Role of the gamma-aminobutyric acid receptor/chloride channel complex in tolerance to ethanol and cross-tolerance to diazepam and pentobarbital.

The role of the gamma-aminobutyric acid (GABA) receptor/chloride channel complex in the development of tolerance to ethanol and cross-tolerance to diazepam and pentobarbital was assessed. Rats given a low (1.8 g/kg) dose of ethanol before daily practice on the moving belt test of motor incoordination, and those given a high daily dose (3.6 g/kg) not paired with practice, showed tolerance to ethanol and cross-tolerance to diazepam and pentobarbital, whereas rats receiving 1.8 g/kg of ethanol after practice did not.
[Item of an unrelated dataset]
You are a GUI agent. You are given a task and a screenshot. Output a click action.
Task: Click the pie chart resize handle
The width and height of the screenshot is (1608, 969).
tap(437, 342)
Control rats were trained on the moving belt, but received no ethanol treatment. No differences were seen among the treatment groups in the abilities of GABA or ethanol to increase 36Cl uptake into cerebral cortical microsacs. However, diazepam potentiation of GABA-mediated chloride flux was significantly lower in rats receiving daily intoxicated practice, but only if they received an i.p. injection of ethanol 1 hr before sacrifice. The degree of pentobarbital potentiation of the effect of GABA did not correlate with the behavioral cross-tolerance observed. The results indicate that behaviorally augmented cross-tolerance from ethanol to diazepam correlates incompletely with changes on the biochemical level.